Description of the task.
Produce word for word the lines of the data below running from the one that has "Task: Show the Markup toolbar" to the one that has "Click the journal book icon", inclusive, and no others.

+++ Supplied material

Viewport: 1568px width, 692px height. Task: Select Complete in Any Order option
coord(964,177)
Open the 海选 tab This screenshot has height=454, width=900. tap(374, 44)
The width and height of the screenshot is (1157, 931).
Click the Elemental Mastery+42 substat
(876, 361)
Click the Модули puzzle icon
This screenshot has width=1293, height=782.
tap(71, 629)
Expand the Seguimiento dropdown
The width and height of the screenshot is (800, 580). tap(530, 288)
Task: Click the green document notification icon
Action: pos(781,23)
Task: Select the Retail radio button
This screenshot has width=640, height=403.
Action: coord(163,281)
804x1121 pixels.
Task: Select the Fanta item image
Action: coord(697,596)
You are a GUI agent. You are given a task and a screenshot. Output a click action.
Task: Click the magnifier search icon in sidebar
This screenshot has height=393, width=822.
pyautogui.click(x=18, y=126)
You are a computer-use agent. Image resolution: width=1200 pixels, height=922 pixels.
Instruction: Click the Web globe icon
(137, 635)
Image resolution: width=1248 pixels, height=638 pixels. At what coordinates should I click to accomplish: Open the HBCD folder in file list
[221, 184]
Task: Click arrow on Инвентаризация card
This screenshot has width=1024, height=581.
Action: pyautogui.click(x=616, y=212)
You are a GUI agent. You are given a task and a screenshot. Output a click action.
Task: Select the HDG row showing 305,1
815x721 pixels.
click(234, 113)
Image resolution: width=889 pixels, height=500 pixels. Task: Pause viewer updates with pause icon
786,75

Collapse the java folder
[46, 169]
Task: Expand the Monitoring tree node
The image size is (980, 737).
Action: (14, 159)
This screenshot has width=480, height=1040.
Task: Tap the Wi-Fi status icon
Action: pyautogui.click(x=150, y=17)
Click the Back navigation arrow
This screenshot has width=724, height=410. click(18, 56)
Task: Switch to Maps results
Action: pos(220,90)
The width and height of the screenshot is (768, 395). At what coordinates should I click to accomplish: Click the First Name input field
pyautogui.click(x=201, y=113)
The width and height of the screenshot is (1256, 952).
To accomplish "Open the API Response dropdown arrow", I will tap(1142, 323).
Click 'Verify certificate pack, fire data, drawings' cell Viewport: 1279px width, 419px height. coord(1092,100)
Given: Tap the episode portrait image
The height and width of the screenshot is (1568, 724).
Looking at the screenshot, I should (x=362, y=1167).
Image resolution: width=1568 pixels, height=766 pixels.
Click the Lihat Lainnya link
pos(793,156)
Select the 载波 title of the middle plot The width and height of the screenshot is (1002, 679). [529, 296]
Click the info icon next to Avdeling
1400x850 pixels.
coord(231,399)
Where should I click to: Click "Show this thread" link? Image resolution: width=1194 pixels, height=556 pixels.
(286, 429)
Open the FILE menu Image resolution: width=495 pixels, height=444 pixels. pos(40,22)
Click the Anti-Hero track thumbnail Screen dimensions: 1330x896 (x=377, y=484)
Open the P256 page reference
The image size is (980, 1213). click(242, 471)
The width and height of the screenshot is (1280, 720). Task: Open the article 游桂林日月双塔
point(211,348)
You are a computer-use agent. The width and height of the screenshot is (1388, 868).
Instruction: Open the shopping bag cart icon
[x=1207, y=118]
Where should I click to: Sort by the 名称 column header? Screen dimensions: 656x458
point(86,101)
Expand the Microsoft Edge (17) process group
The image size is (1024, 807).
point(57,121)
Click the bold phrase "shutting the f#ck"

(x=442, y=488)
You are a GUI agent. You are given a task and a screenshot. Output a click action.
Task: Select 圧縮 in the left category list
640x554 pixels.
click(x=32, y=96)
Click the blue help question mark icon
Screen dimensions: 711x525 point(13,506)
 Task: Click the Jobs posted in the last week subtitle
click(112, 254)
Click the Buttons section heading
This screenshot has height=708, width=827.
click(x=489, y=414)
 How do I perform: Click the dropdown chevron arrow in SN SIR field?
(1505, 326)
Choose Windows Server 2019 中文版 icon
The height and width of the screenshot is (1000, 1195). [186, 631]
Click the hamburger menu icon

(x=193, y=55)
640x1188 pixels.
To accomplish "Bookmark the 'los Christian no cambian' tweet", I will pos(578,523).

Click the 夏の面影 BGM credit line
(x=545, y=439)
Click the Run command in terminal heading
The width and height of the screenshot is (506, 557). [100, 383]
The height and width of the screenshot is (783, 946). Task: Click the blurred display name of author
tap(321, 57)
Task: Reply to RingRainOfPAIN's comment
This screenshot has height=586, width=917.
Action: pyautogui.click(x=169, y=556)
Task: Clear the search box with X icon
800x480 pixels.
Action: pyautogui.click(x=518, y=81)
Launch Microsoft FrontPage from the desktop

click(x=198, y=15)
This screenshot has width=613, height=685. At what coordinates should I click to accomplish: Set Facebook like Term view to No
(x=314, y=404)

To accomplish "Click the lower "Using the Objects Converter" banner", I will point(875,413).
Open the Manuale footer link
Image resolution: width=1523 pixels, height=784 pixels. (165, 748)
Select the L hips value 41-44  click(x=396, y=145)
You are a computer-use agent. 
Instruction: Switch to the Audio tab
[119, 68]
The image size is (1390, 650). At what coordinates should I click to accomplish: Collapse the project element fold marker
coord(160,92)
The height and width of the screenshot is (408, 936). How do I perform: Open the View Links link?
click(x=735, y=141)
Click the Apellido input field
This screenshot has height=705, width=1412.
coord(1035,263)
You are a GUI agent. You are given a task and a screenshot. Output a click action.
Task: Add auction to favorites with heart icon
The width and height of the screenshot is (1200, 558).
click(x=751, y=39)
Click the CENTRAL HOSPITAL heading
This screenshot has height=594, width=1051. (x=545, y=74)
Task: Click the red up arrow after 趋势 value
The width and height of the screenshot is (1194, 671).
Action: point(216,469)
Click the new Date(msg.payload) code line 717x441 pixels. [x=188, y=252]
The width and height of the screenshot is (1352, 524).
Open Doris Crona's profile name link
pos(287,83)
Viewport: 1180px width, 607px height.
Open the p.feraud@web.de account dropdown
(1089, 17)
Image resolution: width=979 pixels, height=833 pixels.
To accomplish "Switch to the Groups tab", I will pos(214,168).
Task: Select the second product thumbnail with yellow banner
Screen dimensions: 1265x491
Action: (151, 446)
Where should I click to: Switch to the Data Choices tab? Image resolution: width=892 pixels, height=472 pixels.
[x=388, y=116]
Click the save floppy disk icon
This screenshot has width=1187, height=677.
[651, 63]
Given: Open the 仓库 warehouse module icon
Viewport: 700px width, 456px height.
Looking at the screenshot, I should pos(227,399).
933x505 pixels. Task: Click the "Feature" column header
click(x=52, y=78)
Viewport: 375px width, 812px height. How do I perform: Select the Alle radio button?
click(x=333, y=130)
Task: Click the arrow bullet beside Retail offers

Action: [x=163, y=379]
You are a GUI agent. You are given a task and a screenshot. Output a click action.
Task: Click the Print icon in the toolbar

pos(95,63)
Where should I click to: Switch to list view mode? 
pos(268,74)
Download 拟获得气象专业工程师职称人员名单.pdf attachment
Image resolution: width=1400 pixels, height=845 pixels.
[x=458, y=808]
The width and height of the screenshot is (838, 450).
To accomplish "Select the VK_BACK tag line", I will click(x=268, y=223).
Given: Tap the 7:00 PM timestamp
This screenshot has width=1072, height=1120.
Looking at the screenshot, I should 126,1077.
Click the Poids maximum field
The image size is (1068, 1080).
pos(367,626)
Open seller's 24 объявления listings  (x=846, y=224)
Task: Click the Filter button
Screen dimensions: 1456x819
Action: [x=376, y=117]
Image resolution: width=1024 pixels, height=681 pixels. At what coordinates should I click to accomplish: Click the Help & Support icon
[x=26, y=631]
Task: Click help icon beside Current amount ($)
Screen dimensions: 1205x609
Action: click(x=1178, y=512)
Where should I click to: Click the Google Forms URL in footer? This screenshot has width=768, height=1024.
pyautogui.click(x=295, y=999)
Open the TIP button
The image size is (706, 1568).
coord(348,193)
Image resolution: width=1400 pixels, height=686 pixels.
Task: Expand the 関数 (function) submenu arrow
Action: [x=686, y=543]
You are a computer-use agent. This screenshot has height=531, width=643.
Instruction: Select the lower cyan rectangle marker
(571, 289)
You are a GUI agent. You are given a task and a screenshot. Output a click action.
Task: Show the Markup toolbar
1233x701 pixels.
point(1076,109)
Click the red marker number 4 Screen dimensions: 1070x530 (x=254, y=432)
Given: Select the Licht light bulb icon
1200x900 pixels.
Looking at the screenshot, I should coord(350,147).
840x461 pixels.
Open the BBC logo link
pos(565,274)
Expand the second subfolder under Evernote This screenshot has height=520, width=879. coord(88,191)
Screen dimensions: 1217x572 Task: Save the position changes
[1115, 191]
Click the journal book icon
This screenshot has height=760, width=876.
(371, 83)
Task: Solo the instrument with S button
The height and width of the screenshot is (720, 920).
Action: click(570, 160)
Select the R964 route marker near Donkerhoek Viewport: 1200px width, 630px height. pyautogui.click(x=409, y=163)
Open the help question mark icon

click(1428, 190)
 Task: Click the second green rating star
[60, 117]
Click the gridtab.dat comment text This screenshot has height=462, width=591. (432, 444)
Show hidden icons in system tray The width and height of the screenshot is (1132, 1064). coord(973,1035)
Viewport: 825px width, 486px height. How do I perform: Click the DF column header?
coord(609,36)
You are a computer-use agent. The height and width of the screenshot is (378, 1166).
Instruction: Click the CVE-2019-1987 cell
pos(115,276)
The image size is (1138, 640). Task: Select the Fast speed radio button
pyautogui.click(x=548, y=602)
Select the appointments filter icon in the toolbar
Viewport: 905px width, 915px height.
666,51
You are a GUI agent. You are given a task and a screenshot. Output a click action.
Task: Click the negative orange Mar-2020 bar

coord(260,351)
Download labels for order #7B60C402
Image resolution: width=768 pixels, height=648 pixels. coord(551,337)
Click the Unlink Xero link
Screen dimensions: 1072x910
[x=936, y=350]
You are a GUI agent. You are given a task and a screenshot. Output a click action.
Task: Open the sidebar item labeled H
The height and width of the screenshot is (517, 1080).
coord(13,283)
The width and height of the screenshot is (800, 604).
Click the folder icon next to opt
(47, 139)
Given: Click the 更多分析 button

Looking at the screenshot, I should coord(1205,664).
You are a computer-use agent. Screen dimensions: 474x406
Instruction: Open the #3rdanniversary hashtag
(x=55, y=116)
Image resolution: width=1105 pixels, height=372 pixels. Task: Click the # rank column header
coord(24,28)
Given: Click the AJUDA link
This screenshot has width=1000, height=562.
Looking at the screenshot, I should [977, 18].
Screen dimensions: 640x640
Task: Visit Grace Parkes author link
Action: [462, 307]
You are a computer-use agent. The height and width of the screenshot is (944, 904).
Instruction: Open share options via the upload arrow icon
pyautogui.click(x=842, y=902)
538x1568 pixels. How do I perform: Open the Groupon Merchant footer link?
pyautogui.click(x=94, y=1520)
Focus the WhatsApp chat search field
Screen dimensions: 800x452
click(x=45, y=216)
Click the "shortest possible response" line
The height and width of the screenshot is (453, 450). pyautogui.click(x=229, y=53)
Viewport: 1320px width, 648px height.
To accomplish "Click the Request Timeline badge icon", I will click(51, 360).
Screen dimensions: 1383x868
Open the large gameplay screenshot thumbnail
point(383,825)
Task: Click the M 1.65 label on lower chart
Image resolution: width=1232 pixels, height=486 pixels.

++++++

Answer space.
Task: Show the Markup toolbar
1233x701 pixels.
point(1076,109)
Click the red marker number 4 Screen dimensions: 1070x530 (x=254, y=432)
Given: Select the Licht light bulb icon
1200x900 pixels.
Looking at the screenshot, I should coord(350,147).
840x461 pixels.
Open the BBC logo link
pos(565,274)
Expand the second subfolder under Evernote This screenshot has height=520, width=879. coord(88,191)
Screen dimensions: 1217x572 Task: Save the position changes
[1115, 191]
Click the journal book icon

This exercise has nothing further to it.